Jesus was not indulging sentiment when he taught his disciples that following him meant a self-renunciation that would brave all things. He distinctly told them to expect persecutions and tribulations. And some persuade themselves that he was speaking only for those who were then his disciples; that such ideas do not fit civilized times and countries. An apostle, being a mere man, might well enough give his “judgment” as to what best suited an existing condition of life and society; but Jesus, who belongs to all times, speaks no word of simply local and temporary significance and importance.

It was so certain that suffering and persecution of some sort would follow fidelity that Jesus gave his disciples and all who should come after them a test by which they might judge of their personal fidelity to him: “Woe unto you when all men shall speak well of you.” Can we imagine that Jesus did not mean such words for all men, of all times and countries?

He knew how his friends would need to stand firm, and how fearful the pressure of temptation would be to deny him.

He told them they would “for his sake” be “brought before kings,” and that “some of them would be killed.” But he told them not to be afraid; they were to fear God and no other whatever.

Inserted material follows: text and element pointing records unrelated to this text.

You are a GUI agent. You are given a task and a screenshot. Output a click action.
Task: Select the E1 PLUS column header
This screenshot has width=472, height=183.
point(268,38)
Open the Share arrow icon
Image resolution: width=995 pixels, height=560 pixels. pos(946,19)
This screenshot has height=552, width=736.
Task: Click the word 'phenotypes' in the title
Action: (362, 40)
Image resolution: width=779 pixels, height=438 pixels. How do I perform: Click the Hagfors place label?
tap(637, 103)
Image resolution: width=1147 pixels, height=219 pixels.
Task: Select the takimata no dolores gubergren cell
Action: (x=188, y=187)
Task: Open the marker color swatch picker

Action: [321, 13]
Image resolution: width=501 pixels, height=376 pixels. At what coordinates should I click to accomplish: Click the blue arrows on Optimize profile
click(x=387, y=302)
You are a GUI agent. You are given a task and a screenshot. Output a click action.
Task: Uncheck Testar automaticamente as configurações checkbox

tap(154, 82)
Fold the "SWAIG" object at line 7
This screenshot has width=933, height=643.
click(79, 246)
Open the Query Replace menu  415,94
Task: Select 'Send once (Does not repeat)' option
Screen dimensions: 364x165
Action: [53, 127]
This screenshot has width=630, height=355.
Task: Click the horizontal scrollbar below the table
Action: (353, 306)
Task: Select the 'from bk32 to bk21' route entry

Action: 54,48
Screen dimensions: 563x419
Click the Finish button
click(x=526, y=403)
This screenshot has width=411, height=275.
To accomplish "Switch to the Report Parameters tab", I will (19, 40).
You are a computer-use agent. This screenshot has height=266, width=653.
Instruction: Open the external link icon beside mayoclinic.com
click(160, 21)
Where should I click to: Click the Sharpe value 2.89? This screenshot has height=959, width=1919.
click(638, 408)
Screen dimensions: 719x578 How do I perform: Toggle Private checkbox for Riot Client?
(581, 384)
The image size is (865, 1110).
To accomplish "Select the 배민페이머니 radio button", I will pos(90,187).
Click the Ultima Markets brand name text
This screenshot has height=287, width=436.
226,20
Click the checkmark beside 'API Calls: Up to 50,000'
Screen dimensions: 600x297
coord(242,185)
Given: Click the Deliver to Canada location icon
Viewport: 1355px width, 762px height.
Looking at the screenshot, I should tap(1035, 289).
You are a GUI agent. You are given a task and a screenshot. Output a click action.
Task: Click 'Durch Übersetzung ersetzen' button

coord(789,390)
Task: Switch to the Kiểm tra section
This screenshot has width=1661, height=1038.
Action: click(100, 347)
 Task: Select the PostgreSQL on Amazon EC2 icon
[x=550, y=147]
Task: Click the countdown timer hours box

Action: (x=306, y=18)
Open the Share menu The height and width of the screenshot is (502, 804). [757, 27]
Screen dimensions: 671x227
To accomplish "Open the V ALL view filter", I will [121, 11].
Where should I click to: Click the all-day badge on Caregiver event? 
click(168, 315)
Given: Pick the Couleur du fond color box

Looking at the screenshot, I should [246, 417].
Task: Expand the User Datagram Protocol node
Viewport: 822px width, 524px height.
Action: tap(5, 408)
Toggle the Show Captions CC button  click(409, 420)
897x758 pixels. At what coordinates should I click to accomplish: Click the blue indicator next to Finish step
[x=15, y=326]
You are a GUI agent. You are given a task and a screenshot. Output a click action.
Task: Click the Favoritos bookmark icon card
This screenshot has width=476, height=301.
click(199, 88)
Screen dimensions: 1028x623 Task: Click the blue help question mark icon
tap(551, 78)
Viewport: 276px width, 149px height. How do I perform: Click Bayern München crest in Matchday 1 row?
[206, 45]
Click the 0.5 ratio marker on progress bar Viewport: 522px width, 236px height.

One day Jesus was urging his disciples to be faithful and courageous in proclaiming his whole truth to the world, and thus he encouraged and exhorted them: “And I say unto you, my friends, Be not afraid of them that kill the body, and after that have no more that they can do. But I will forewarn you whom ye shall fear: Fear him, which after he hath killed hath power to cast into hell: yea, I say unto you, Fear him.”

Instead of trusting in any wise to self-interest Jesus demands its crucifixion. When he says, “If any man will be my disciple, let him deny himself and take up his cross daily and follow me;” when he demands self-renunciation absolute; when he says that no interest possible in this world—whether houses, lands, father, mother, brother, sister, child, or wife—must come between him and his disciples; when he raises a cross by his own upon which selfishness must die, he stands apart from all men. His method is not a man’s. His plans are as different from a man’s as the end he proposed is above a man’s thought and different from it.

If no man ever spoke like Jesus no man ever planned like him.

In considering further some things in the methods which Jesus adopted for doing the work he proposed to himself we may mention, as different from a man’s method, that Jesus excludes from his plans for discipling the world reliance upon mere argument and force of intellect.

Jesus left no room, not the least, for the fanatical superstition that his cause is to be advanced by ignorance. His doctrine furnishes every inspiration for the very highest development of mind; and the best educational work of the world is the outgrowth of Christian institutions.